Diagnostic and Statistics Manual 5th Ed. (DSM 5) Talking Points

 

·    The DSM is built on the premise that we should help clients change their behaviors / thinking / feeling related to a particular situation. However, culturally competent counselors know that many times it's not the client but the situation that is sick and in need of changing - think of reactions to system oppression, family violence, etc.

·    The primary use of the DSM as a tool for treatment planning is NOT a reason to have the DSM. Treatment planning should be based on an individual client's needs - and each one is unique.

·    Using labels to describe clients' experiences and narratives is not useful, not accurate, and serves to depersonalize that client. Certainly the use of the DSM is not in service to the client.

·    Use of the DSM for the sole purpose of securing reimbursement for clinical services is not ethical, helpful, or appropriate.

·    The DSM is pathology focused rather than strengths or holistically based.

·    The DSM is Eurocentric in that it requires labeling i.e. you either have "it" or you don't.

·    The definition of "mental disorder" continues to be revised. In 1952, there were 106 disorders; in 1968, there were 182 disorders; in 1980, there were 265 disorders; and, in 1994, there were over 300 disorders listed in the DSM.

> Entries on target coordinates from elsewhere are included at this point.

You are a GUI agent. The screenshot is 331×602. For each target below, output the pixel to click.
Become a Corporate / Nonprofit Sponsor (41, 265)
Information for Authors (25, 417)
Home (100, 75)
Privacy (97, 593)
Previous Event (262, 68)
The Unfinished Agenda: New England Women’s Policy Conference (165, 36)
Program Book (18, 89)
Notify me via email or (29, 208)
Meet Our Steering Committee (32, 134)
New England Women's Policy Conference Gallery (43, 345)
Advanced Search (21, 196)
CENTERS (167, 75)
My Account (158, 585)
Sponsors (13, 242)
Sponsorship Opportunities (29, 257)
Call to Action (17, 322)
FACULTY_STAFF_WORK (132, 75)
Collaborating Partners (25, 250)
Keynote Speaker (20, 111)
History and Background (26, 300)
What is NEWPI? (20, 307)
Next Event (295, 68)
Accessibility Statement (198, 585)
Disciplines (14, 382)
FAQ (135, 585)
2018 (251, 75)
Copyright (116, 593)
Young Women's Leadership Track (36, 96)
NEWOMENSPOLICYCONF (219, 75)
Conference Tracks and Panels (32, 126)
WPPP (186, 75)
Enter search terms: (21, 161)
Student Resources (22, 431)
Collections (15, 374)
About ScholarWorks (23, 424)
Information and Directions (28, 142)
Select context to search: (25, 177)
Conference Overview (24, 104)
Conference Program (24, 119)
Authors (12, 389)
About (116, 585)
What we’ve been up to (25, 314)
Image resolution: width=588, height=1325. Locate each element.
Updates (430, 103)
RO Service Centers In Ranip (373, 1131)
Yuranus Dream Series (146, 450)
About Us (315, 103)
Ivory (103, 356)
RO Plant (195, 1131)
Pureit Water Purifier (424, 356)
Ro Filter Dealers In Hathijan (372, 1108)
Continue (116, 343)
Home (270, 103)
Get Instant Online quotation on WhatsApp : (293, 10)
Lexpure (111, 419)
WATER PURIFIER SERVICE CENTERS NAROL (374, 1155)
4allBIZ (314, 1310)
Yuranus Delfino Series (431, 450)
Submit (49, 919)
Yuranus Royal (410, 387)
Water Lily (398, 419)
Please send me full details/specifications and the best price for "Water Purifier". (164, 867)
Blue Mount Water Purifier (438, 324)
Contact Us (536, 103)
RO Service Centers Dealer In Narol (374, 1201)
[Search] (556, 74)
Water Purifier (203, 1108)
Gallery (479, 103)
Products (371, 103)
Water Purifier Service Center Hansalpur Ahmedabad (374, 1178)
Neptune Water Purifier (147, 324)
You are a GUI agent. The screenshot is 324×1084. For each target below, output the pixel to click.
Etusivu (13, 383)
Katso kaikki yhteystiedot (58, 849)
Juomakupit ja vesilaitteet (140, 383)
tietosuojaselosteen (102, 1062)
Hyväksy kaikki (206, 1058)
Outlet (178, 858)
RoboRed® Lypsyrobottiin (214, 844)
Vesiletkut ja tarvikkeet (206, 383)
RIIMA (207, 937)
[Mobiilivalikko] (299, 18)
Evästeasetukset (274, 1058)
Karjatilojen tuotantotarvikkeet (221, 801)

·    The proposed DSM-5, collapses diagnostic categories and broadens them to include even more people as "mentally ill" than ever before.

·    The proposed DSM medicalizes more diagnoses than ever before - and this results in even more individuals seeking / receiving pharmaceutical "solutions."

·    Little or no references to the benefits of counseling, psychotherapy, traditional "talk therapy," or "developing" therapies is noted in the proposed DSM.

·    There is no strength-based focus.

·    The DSM does not take the absence of client resources into account.

·    This text is 100% based on medical model - not a wellness or health- or strength-based model.

·    The use of the DSM requires a one up / one down i.e. expert model rather than a collaborative or client-as-expert model of care.